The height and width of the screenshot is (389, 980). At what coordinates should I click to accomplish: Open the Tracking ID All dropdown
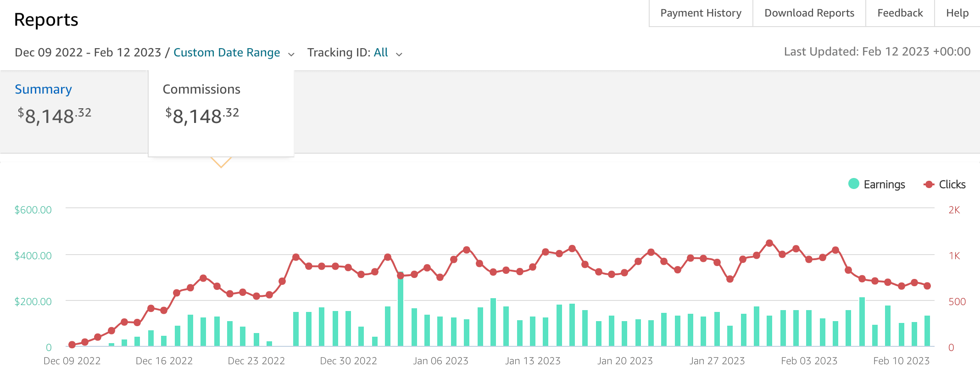point(381,53)
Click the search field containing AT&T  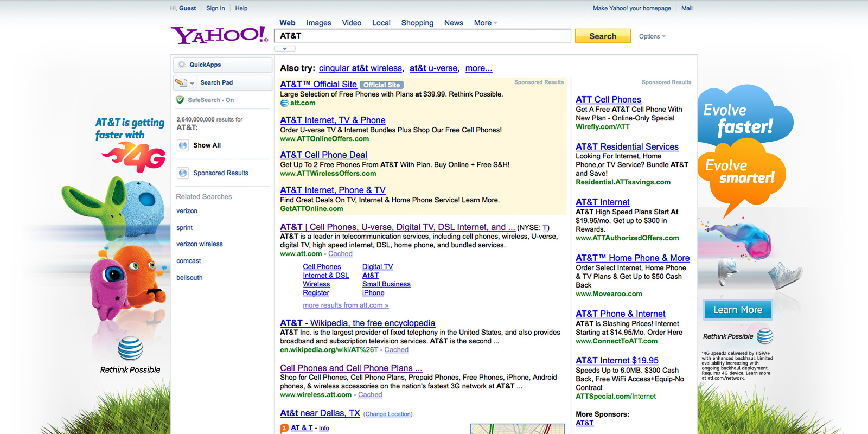[423, 36]
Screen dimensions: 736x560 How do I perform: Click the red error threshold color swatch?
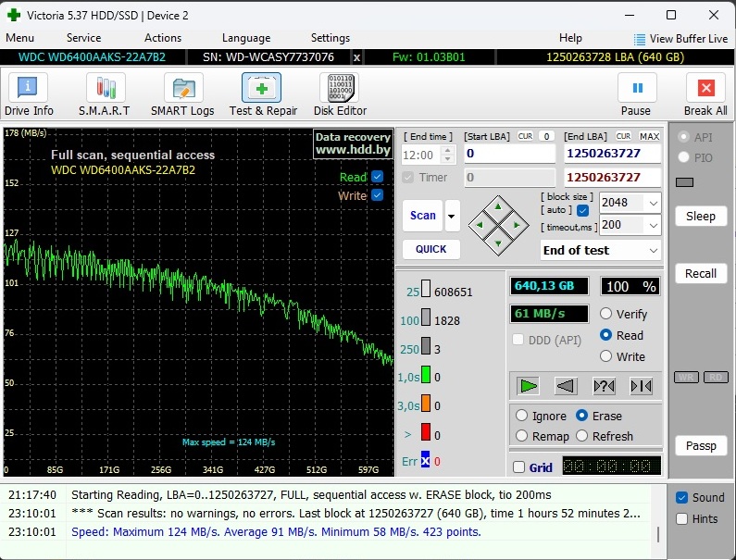pos(426,432)
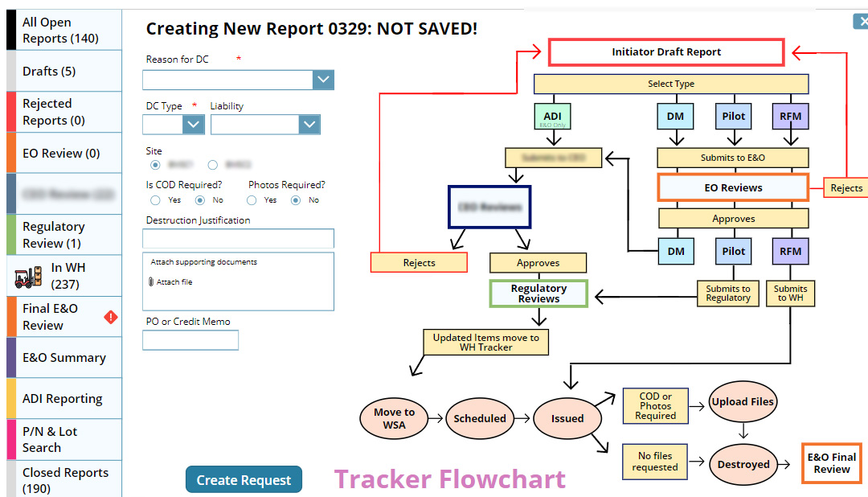This screenshot has height=497, width=868.
Task: Close the new report panel with the X
Action: (860, 22)
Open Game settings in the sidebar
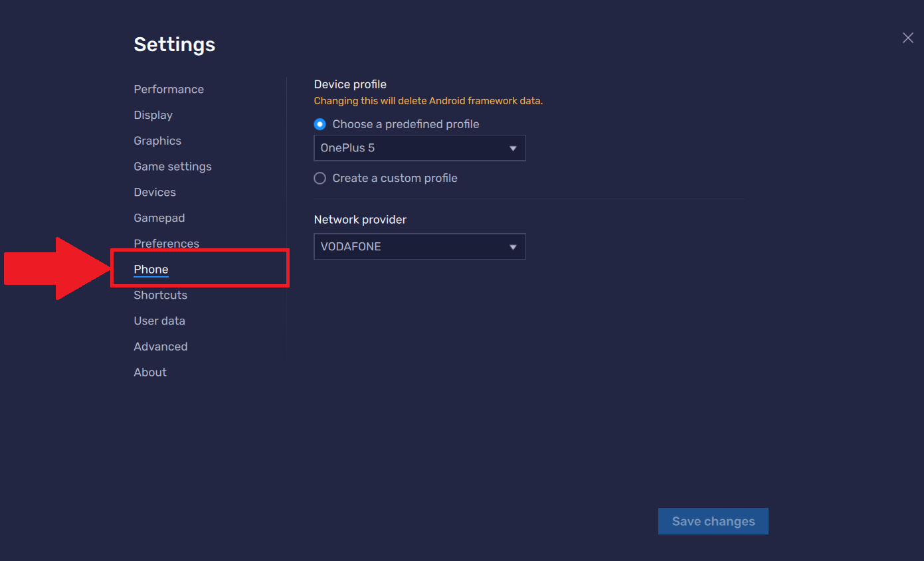 [173, 167]
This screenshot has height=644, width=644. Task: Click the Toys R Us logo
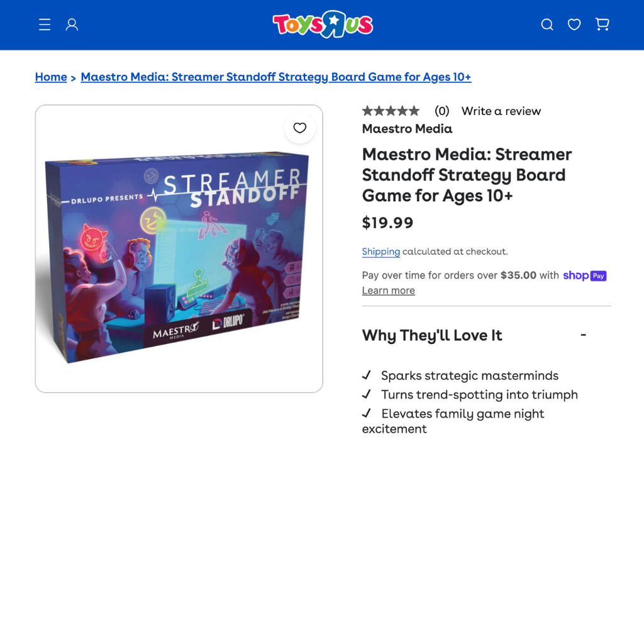click(x=323, y=25)
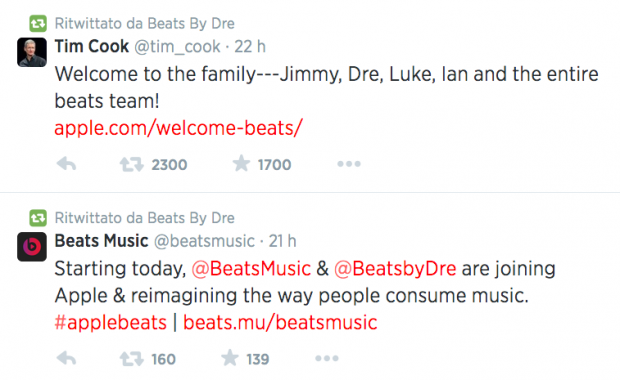This screenshot has height=380, width=620.
Task: Open the Beats Music display name
Action: pyautogui.click(x=101, y=241)
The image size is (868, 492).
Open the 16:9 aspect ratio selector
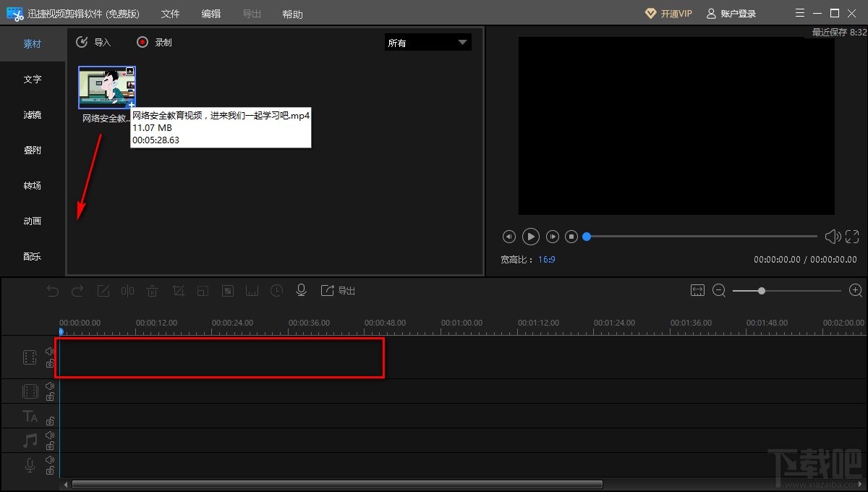pyautogui.click(x=547, y=259)
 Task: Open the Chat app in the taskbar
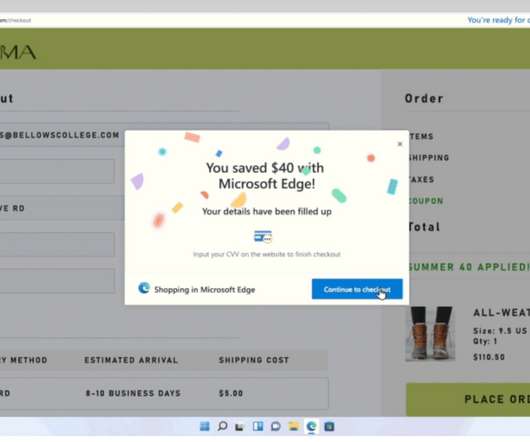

══════════════════════════════

__WORK INSTRUCTION__. Beginning with the line above that has "Open Game settings in the sidebar" and going on through the line that has "The image size is (868, 492).", retype every line exactly and add nothing else; drop the pictures.

__SOLUTION FOR THIS TASK__.
Open Game settings in the sidebar
 [173, 167]
This screenshot has height=644, width=644. Task: Click the Toys R Us logo
click(x=323, y=25)
This screenshot has height=380, width=620.
Task: Open the Beats Music display name
Action: pyautogui.click(x=101, y=241)
The image size is (868, 492).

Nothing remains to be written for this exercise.